Temas presentes nas atuais discussões das políticas científicas, ilustrados na 5ª Conferência Nacional de Ciência, Tecnologia e Inovação, realizada agora em 2024, também apareceram nos escritos de Cerqueira Leite de 20 anos atrás.
“Em um mundo onde convergências são cada vez mais notáveis, no qual, para a solução dos grandes desafios científico-tecnológicos deste século a inter e a multidisciplinaridade estão cada vez mais presentes, é urgente que a SBPC engaje, junto com as sociedades científicas especializadas, uma discussão sobre novos currículos, sobre novos conteúdos para a educação técnica, secundária, primária e a divulgação científica, que levem em conta essa realidade. É preciso repensar as fronteiras departamentais nas Universidades, atualizar currículos, discutir novas disciplinas e cursos. em resumo, enfrentar o desafio do conhecimento no século 21”, concluiu.
Cerqueira Leite faleceu aos 93 anos e deixou a esposa, três filhos e seis netos.
Entidades e personalidades lamentam o falecimento de Cerqueira Leite
No último domingo (01/12), o presidente da República, Luiz Inácio Lula da Silva, utilizou seu perfil na rede social X (antigo Twitter) para lamentar a morte de Cerqueira Leite. “Rogério Cerqueira Leite foi um dos nossos maiores cientistas e um dos principais responsáveis pelo desenvolvimento da pesquisa e avanços da Ciência no Brasil. Engenheiro e físico, contribuiu ensinando, pesquisando e criando departamentos e centros de pesquisa em diversas universidades brasileiras”, afirmou.
Entidades onde o trabalho de Cerqueira Leite foi marcante também se pronunciaram. Em nota, a Unicamp destacou as ações do pesquisador em prol do ensino e pesquisa. “Sua trajetória, marcada por uma intensa atividade acadêmica e um profundo engajamento com o desenvolvimento do país, deixou contribuições inestimáveis para a Unicamp, da qual é professor emérito, e para a ciência brasileira”, ponderou, em documento.

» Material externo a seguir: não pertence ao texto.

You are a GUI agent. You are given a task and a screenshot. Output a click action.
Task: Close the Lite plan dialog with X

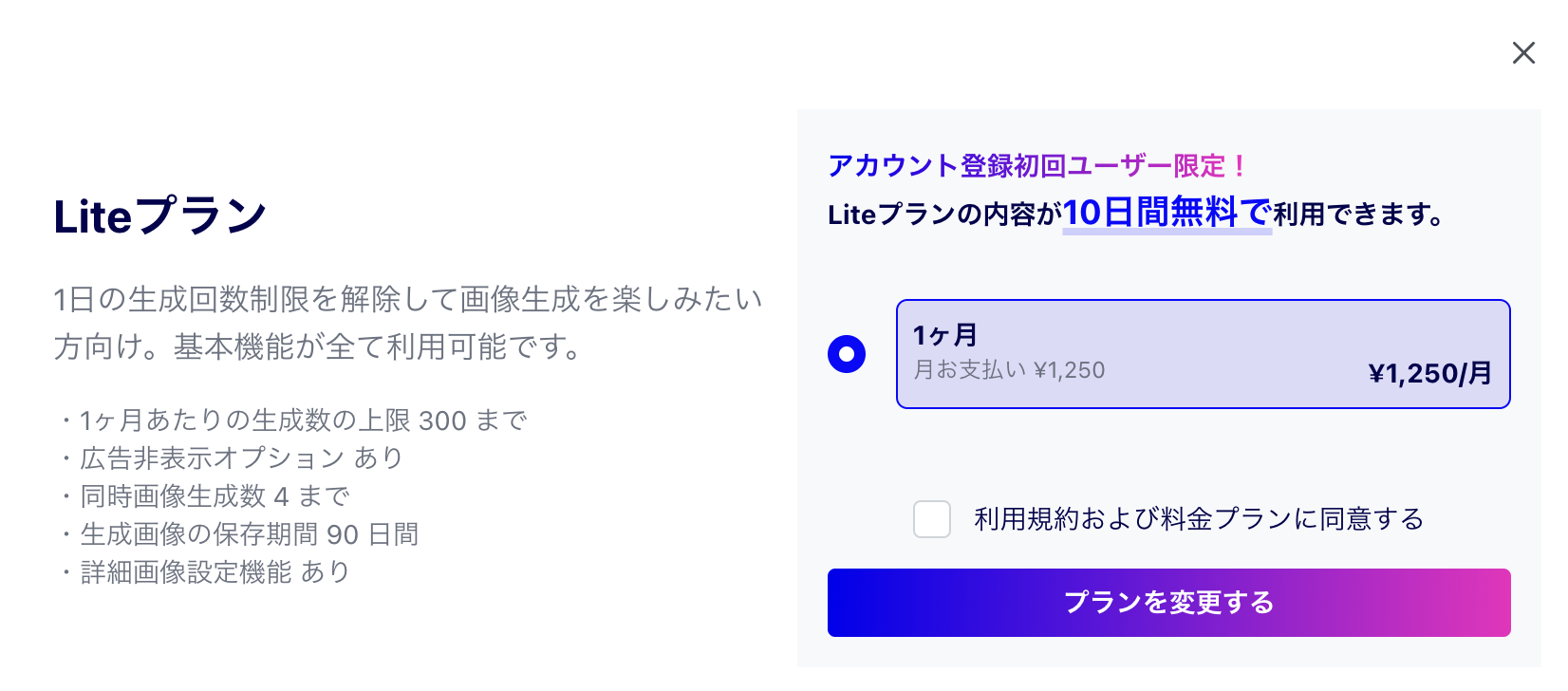1523,53
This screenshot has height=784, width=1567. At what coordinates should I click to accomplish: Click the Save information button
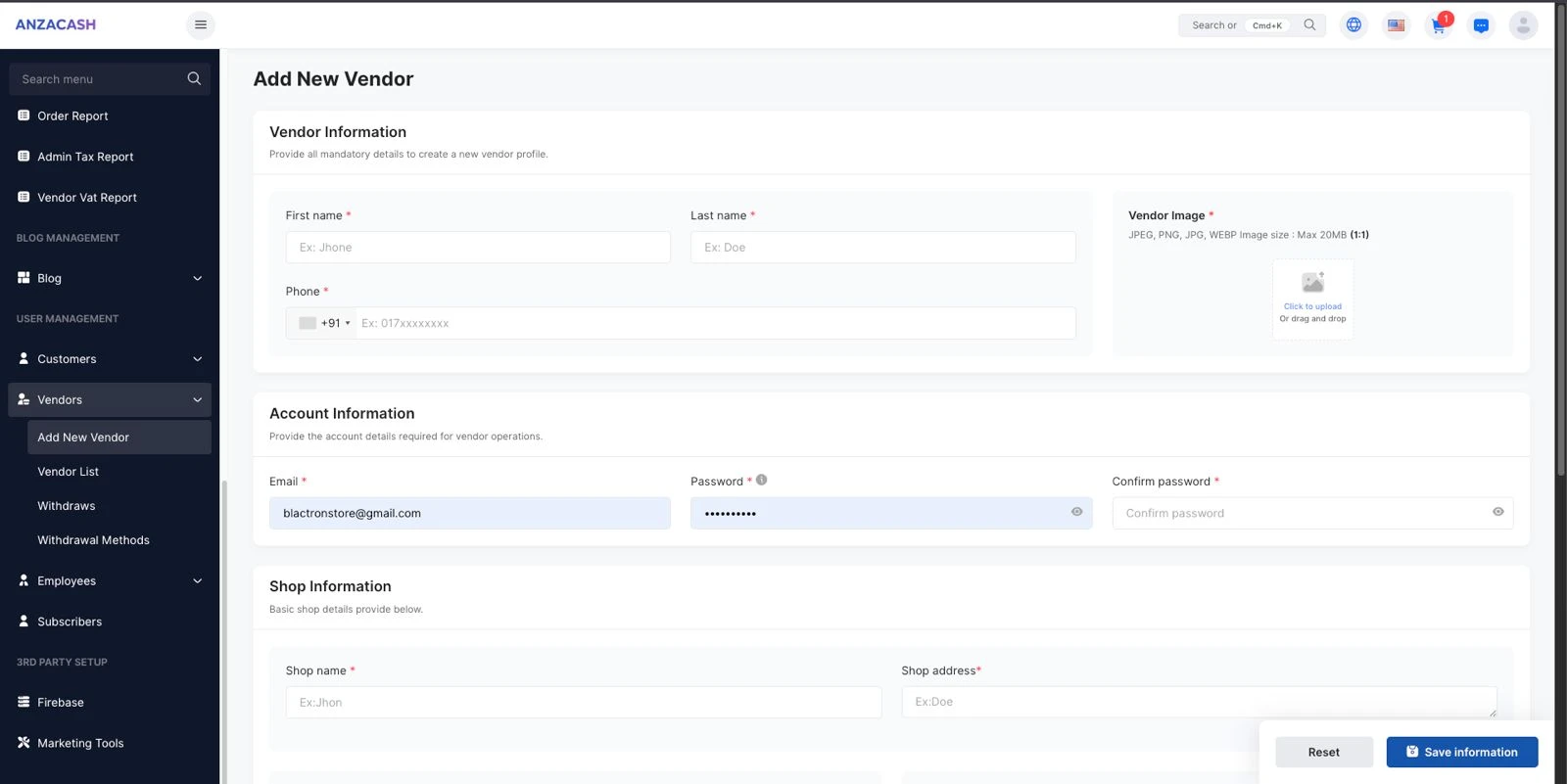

O CNPEM também publicou uma nota ressaltando a importância de Cerqueira Leite em sua fundação e a visão do professor em integrar conhecimento e cultura. “Grande apreciador das artes, constituiu e manteve um acervo com milhares de itens artísticos, coleções de arte da China, Japão, Índia, África, Síria, Oceania, América Pré-colombiana, dentre outras. A seu ver, a formação humanística deveria ser intrínseca à formação científica, promovendo, assim, ideias mais progressistas e humanistas.”
O presidente da SBPC, Renato Janine Ribeiro, destacou que o falecimento de Cerqueira Leite é também uma perda pela democracia brasileira. “O professor Cerqueira Leite tem grandes contribuições ao País, que se revelam nas várias facetas de sua atividade. Foi uma das pessoas que melhor concebeu o que seria a Universidade Estadual de Campinas, que lhe deve muito. Dirigiu a Companhia de Energia do Estado de São Paulo numa gestão importante e, além de toda a contribuição científica e institucional, participou decisivamente da discussão pública brasileira, sempre em torno de alguns grandes valores, como a defesa da universidade pública, a defesa da pesquisa científica e a defesa dos interesses nacionais. Cerqueira Leite lutou sempre pelos interesses do povo brasileiro na construção de nossa sociedade, de nossa economia, de nosso campo acadêmico e científico. Por isso, a SBPC e eu pessoalmente lamentamos muito a sua partida.”